Your personal auto policy only covers personal driving, whether you’re commuting to work, running errands or taking a trip. It will not provide coverage if you use your car for purposes in which you get paid—for instance, if you deliver pizzas. For his, you need commercial insurance.
Personal auto insurance will not provide coverage if you use your car to provide transportation to others through a ride-sharing service. For this, many auto insurers are now offering supplemental rideshare insurance products (at additional cost) that extend coverage for vehicle owners providing ride-sharing services.
What other types of auto insurance coverage are common?

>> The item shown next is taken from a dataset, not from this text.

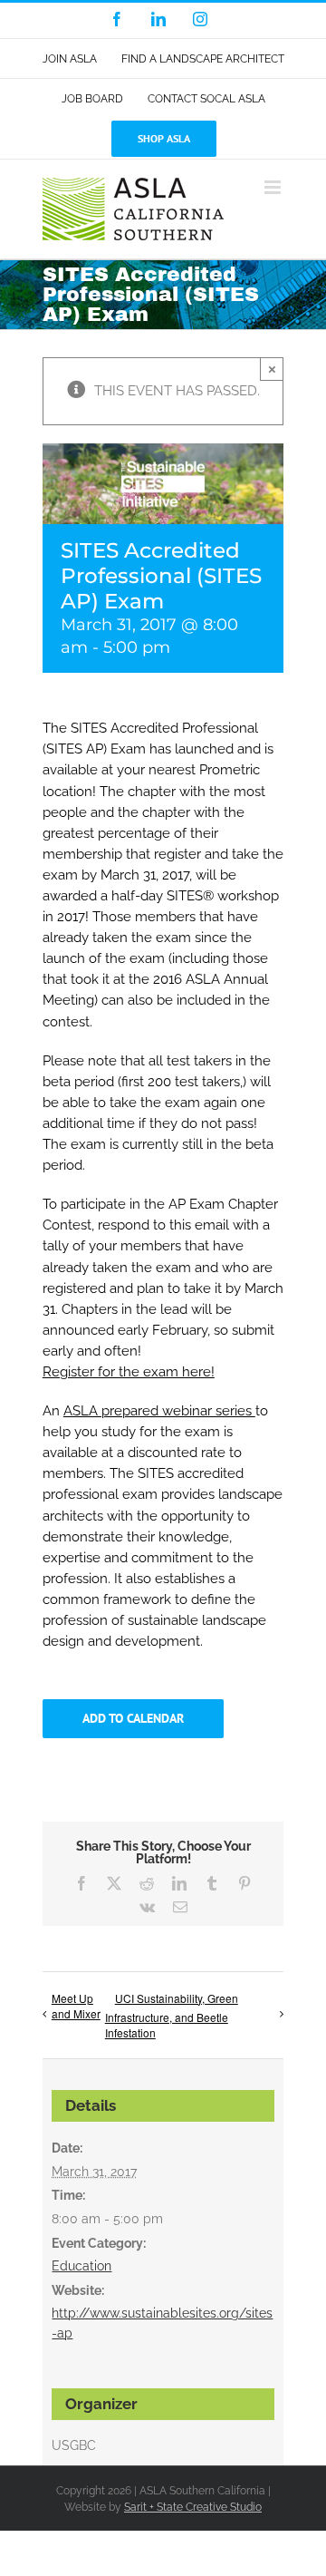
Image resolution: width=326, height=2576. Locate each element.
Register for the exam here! (129, 1372)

While most basic, legally mandated auto insurance covers the damage your car causes, it does not cover damage to your own car or certain medical expenses. Consider these optional coverages:
- Collision helps pay to repair or replace your car if it’s damaged in a collision with another vehicle or object, such as a tree, guardrail, or fence, when you’re at fault.
- Comprehensive helps pay to repair or replace your vehicle if it’s stolen or damaged in an incident that’s not a collision. This includes theft, natural disasters (like a hurricane or tornado), falling rocks or trees, and fire.
- Medical Payments helps pay for medical, hospital, or funeral expenses for you and others injured or killed while riding in your car, regardless of fault. It also covers you and your family members if struck by a car as a pedestrian or if riding in another car.
- Uninsured Motorists helps pay for expenses including medical expensed and loss of wages, when a collision is caused by a driver who does not have auto insurance—or in the case of a hit-and-run.
- Underinsured Motorists helps cover costs when another driver lacks adequate coverage. This coverage pays for injury expenses to you or occupants of your vehicle when the other person’s insurance is inadequate and fills the gap in protection between the at-fault driver’s bodily injury liability coverage and your UIM coverage.